Dietro quel drappo c'era la sua maglia, la 34 giallo-viola, appessa su al soffitto dell'Arena affianco a quella del miglior play della storia del gioco: Magic Johnson. Attorno alla sua canotta solo altre nove: Chamberlain, Baylor, West, Goodrich, Abdul-Jabbar, Worthy, Wilkes, il telecronista Hearn ed appunto Johnson.
Finita la musica, Shaq ha ripreso in mano l'amico microfono ed ha immediatamente ricordato Jerry Buss. Prima di tutto Buss, per poi passare a parlare di un altro Jerry, Jerry West, lì presente a festeggiare con lui, ricordando le parole che Mr Logo gli disse agli albori della sua carriera losangelina, cioè che se avesse fatto le cose fatte bene, un giorno ci sarebbe stato anche lui nella storia del club. Così è stato.

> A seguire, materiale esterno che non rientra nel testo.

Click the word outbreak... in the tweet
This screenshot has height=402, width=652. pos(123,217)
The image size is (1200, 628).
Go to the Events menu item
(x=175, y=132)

Il "profetico" West non è stato l'unica parte saliente del discorso di The Diesel.
L'Arena è venuta giù non appena il centro più dominante degli ultimi vent'anni ha nominato Phil Jackson.Neanche il tempo di mettere insieme un'altra parola che sono arrivati i cori dei tifosi losangelini che urlavano il loro desiderio di riavere alla guida della loro franchigia il coach più vincente di tutti i tempi. L'emozione ha travolto anche Phil, mentre Shaq si univa al coro dei fan.
Troppa serietà, tanto pathos non può associarsi ad un intero discorso del personaggio scherzoso che è Shaquille, che dunque non poteva farsi mancare anche qualche battuta. "Sai coach devo confessare che mi sono fatto dare una mano per leggere tutti i libri che mi hai dato" per poi passare a ringraziare e scherzare su altri personaggi, su tutti il tifoso per eccellenza dei Lakers: Jack Nicholson.

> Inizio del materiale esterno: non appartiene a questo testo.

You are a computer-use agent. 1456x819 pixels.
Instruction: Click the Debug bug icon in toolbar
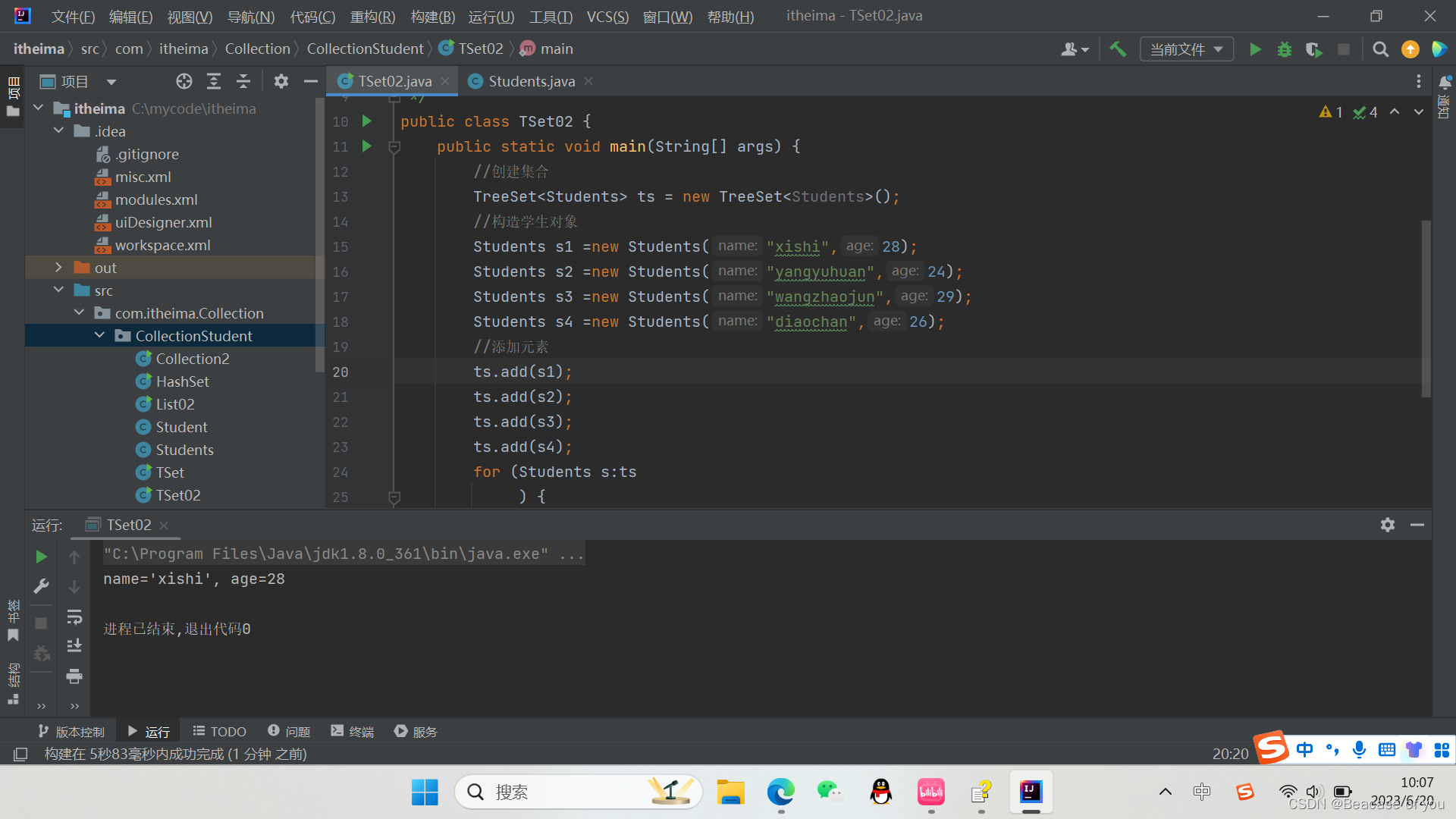pyautogui.click(x=1284, y=49)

Due parole anche sul futuro del team. E quando leggi che Shaq parla del futuro non possono che cadere due paroline su colui che da tutti è dato come il suo erede naturale: Dwight Howard, che guarda caso oggi è anche lui un losangelino dopo aver calcato il parquet dei Magic, proprio come fece Shaq. Parole di critica per Dwight, che in realtà hanno decisamente più il sapore dello sprono "Voglio lanciargli una sfida... Per vincere il titolo deve viaggiare a 28 punti e 10 rimbalzi di media. E’ un ragazzo di talento, ma forse non ha voglia di esserlo" . Parole forti proprio come fece Jabbar con lui, racconta O'Neal, "è un giocatore nella media" gli disse.
Dieci minuti in cui Shaq non si fa mancare nulla, ma prima di abbassare, questa volta, il drappo e tornare alla gara, manca ancora qualcosa. Qualcun altro. Il suo amico/nemico, il suo compagno ma anche il suo primo concorrente. Uno che ben presto avrà anche lui la maglia appesa al soffitto dello Staples. Dr Kobe Mr O'Neal, Mr O'Neal e Dr Kobe, un dualismo che non può avere termine nemmeno ora che Shaq si è ritirato dal basket giocato, nemmeno ora che è entrato ufficialmente nella gloriosa storia dei Lakers, nemmeno ora che non ha più niente da chiedere alla franchigia visto che è stato confermato come uno dei più grandi di sempre. Bryant "ha provato a rubargli" la sua serata, si perchè tra un discorso ed una cerimonia, c'era anche una "sfida-playoff" da giocare, perchè Mavs e Lakers si stanno ancora giocando il posto per la post season insieme ai Jazz. Kobe in questa serata ha portato a casa una tripla doppia da 23 punti 11 assist e 11 rimbalzi, trascinando i suoi ad una fondamentale W. "In campo non ci siamo mai piaciuti, ma fuori è un’altra cosa" dice O'Neal di lui. Ancora una volta tutti e due protagonisti, ancora una volta l'uno oscura le scene all'altro, ma la verità è che un "dualismo" così lo vorrebbero tutte le franchigie del mondo.